Question 2. (40 pts total) For this question, you will first need to read section 12.6 in the R for
Data Science book (http://r4ds.had.co.nz/tidy-data.html#case-study). Grab the dataset “who” from
the tidyr package (tidyr::who), and tidy it as shown in the case study before answering the
following questions. The dataset is also available on the Modules page under Datasets for
Assignments on Canvas. Note: if you are using Pandas you can perform these same operations by
just replacing the pivot_longer() function with melt() and the pivot_wider() function with pivot().

a) (5 pts) Explain why this line
> mutate(key = stringr::str_replace(key, “newrel”, “new_rel”))
is necessary to properly tidy the data. What happens if you skip this line?

b) (5 pts) How many entries are removed from the dataset when you set values_drop_na to
true in the pivot_longer command (in this dataset)?

c) (5 pts) Explain the difference between an explicit and implicit missing value, in general.
Can you find any implicit missing values in this dataset?
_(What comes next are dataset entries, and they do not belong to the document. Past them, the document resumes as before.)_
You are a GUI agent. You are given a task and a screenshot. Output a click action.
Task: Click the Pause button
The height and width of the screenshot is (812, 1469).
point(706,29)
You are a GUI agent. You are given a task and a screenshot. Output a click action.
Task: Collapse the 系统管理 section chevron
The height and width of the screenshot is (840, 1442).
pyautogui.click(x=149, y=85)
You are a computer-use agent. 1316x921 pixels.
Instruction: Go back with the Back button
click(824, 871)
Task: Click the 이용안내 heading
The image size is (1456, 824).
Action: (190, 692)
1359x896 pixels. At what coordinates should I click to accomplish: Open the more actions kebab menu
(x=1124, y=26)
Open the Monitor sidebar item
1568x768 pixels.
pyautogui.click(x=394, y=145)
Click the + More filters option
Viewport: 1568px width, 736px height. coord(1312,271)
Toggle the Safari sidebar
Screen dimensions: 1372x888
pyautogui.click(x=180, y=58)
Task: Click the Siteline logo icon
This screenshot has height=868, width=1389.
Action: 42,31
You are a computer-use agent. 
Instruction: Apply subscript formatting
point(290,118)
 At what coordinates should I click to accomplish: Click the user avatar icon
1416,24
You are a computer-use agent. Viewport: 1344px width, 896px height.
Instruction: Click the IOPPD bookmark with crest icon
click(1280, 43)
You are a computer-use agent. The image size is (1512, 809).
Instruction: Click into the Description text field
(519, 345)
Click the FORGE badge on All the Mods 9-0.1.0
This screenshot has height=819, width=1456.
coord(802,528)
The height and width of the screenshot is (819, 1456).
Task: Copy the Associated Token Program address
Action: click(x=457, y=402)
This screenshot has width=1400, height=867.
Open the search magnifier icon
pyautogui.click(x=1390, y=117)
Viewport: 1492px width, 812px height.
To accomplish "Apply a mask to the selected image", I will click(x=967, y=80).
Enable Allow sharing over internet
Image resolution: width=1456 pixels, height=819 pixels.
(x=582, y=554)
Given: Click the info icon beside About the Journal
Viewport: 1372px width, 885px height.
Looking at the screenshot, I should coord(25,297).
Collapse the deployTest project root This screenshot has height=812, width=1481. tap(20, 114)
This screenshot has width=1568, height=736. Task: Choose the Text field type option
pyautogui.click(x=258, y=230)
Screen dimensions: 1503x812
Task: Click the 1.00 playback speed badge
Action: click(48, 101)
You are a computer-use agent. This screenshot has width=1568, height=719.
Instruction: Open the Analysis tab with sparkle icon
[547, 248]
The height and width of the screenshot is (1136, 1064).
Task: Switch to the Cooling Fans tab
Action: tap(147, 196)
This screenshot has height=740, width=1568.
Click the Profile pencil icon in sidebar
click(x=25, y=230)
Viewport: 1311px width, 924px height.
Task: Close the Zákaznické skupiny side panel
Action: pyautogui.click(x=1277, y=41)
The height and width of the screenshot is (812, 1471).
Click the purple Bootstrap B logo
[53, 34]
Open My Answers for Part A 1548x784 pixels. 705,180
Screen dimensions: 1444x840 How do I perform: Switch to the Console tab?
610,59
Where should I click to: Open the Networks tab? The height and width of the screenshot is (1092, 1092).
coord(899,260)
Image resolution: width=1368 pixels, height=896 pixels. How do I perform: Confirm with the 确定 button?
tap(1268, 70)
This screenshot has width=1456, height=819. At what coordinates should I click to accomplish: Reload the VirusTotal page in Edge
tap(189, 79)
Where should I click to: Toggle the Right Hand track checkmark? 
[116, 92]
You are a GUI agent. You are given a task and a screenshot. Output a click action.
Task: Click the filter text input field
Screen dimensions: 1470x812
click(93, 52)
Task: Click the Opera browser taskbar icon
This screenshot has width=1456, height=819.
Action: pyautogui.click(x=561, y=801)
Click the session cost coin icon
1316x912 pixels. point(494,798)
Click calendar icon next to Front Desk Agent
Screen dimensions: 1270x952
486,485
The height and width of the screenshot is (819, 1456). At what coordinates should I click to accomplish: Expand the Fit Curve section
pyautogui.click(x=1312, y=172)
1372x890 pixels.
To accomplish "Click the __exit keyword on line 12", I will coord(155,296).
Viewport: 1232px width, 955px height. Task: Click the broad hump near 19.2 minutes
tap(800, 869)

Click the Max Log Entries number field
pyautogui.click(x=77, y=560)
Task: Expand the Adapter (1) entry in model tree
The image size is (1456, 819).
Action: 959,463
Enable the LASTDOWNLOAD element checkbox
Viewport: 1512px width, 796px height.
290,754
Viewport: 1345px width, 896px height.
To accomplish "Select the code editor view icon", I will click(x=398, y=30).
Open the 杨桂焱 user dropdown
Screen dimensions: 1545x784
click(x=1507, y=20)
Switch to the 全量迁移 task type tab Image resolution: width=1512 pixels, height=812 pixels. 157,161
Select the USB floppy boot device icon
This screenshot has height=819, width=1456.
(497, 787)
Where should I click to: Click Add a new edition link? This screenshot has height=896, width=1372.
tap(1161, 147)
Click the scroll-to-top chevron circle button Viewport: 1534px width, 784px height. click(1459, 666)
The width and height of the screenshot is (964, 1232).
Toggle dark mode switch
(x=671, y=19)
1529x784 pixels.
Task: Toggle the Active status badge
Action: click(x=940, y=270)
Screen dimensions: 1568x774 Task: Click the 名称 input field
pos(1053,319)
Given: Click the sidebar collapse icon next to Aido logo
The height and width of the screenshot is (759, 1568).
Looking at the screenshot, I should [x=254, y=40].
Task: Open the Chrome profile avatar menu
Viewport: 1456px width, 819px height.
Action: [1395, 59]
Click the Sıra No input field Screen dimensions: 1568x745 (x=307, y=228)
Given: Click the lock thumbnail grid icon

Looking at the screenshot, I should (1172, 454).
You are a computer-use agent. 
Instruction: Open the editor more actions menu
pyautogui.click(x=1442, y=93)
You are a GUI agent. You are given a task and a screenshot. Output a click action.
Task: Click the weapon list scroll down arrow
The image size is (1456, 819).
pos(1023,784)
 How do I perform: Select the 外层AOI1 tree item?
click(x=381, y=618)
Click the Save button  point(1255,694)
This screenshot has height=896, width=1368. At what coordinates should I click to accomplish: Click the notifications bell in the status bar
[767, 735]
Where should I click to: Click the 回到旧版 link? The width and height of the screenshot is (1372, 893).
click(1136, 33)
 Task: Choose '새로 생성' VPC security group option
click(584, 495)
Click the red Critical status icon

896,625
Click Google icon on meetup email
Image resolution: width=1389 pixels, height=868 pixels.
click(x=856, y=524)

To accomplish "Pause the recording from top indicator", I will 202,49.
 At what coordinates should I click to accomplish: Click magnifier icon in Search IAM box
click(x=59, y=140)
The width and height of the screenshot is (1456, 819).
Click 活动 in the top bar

If so, where?

d) (5 pts) Looking at the features (country, year, var, sex, age, cases) in the tidied data, are
they all appropriately typed? Are there any features you think would be better suited as a
different type? Why or why not?

e) (8 pts) Produce a barplot to show the count of TB cases by gender for all countries. You
can create side by side bars for the two genders. Your resulting plot is expected to look like
the one shown below:

f) (12 pts) Suppose you have the following dataset called RevQtr (You can download this
dataset from the Modules page, under Datasets for Assignments, on Canvas):
Group Year Qtr.1 Qtr_2 Qtr.3 Qtr.4
1 2019 27 90 12 84
2 2019 42 27 62 19
3 2019 26 51 58 8
1 2020 54 70 60 39
2 2020 17 20 45 99
3 2020 39 91 78 38
1 2021 26 66 42 26
2 2021 51 48 29 34
3 2021 71 31 30 56
1 2022 45 11 39 81
2 2022 65 26 82 48
3 2022 22 69 48 38

The table consists of 6 columns. The first shows the Group code, the second shows the year
and the last four columns provide the revenue for each quarter of the year. Re-structure this
table and show the code you would write to tidy the dataset (using gather()/pivot_longer()
and separate()/pivot_wider() or melt() and pivot()) such that the columns are organized as:
Group, Year, Interval_Type, Interval_ID and Revenue.

Note: Here the entire Interval_Type column will contain value ‘Qtr’ since the dataset
provides revenue for every quarter. The Interval_ID will contain the quarter number.

Below is an instance of a row of the re-structured table:

Group Year Interval_Type Interval_ID Revenue
1 2019 Qtr 1 27
How many rows does the new dataset have?